What is needed: Each line that contains "Harus" needs to be copied from the listing.
Start of Block
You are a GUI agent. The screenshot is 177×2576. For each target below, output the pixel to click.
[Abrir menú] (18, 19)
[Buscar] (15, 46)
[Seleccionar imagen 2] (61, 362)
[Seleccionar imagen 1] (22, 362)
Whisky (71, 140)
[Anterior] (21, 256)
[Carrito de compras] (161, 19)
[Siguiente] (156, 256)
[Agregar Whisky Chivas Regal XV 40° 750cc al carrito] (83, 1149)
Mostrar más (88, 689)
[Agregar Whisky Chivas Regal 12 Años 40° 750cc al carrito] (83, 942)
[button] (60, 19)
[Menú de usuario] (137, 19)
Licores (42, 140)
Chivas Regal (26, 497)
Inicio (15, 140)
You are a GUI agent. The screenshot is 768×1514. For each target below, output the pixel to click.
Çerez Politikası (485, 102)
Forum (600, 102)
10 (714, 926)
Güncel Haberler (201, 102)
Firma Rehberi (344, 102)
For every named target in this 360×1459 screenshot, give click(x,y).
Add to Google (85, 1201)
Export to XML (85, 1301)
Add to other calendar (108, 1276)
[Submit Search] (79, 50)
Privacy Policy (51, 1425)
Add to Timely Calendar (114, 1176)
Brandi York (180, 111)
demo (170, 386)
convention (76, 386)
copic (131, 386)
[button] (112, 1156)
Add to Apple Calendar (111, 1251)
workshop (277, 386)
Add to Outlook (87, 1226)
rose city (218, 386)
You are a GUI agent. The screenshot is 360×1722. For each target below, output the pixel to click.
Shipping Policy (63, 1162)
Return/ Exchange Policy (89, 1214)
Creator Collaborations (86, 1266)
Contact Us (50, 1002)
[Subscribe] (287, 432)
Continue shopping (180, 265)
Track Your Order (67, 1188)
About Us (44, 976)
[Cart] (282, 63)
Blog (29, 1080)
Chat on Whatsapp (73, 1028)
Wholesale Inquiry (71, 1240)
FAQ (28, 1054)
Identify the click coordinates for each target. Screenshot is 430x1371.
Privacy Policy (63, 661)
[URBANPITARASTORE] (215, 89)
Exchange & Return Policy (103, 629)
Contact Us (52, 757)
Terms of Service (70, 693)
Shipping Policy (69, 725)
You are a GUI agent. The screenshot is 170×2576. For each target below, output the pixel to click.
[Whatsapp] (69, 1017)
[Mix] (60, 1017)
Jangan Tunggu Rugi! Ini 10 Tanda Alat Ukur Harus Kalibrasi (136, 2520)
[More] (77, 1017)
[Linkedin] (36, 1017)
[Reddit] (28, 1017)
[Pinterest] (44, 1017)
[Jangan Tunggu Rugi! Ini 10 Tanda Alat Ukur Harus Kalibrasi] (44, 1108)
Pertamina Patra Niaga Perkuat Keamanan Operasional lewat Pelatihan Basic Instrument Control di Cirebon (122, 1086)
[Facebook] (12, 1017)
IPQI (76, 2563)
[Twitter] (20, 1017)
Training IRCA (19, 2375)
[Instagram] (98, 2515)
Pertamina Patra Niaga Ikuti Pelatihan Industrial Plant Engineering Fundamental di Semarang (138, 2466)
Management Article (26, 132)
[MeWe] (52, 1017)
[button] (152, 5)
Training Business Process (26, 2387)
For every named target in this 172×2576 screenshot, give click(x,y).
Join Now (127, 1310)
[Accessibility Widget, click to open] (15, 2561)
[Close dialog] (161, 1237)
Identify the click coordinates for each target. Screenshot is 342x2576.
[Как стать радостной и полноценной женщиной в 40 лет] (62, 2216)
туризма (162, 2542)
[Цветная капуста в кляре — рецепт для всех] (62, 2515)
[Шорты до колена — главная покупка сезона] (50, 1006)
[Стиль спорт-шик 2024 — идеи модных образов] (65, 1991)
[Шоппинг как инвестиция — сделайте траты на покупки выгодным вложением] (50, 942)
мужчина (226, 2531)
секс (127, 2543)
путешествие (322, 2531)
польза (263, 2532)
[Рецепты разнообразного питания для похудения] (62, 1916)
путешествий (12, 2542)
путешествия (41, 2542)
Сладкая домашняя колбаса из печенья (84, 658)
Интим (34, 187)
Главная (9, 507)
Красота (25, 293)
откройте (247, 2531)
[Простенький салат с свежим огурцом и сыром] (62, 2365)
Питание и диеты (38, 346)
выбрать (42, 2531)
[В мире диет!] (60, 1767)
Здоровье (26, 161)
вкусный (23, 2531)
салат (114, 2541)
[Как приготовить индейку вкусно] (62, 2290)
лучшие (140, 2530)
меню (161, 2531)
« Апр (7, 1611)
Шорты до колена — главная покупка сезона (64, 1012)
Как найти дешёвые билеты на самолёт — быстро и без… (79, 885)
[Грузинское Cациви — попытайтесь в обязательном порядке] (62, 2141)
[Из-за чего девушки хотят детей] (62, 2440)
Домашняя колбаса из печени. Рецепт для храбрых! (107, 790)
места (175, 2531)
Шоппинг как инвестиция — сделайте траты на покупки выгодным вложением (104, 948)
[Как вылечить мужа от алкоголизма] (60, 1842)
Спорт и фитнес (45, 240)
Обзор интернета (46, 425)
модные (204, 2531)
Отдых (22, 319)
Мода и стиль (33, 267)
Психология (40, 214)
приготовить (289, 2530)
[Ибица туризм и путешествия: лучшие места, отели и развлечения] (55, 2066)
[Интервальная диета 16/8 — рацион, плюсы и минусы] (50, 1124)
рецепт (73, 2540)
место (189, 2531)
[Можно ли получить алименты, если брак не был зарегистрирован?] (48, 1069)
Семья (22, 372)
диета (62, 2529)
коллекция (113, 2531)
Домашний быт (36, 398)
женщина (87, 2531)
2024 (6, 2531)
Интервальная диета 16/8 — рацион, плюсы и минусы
End of Block
Answer box:
Jangan Tunggu Rugi! Ini 10 Tanda Alat Ukur Harus Kalibrasi (136, 2520)
[Jangan Tunggu Rugi! Ini 10 Tanda Alat Ukur Harus Kalibrasi] (44, 1108)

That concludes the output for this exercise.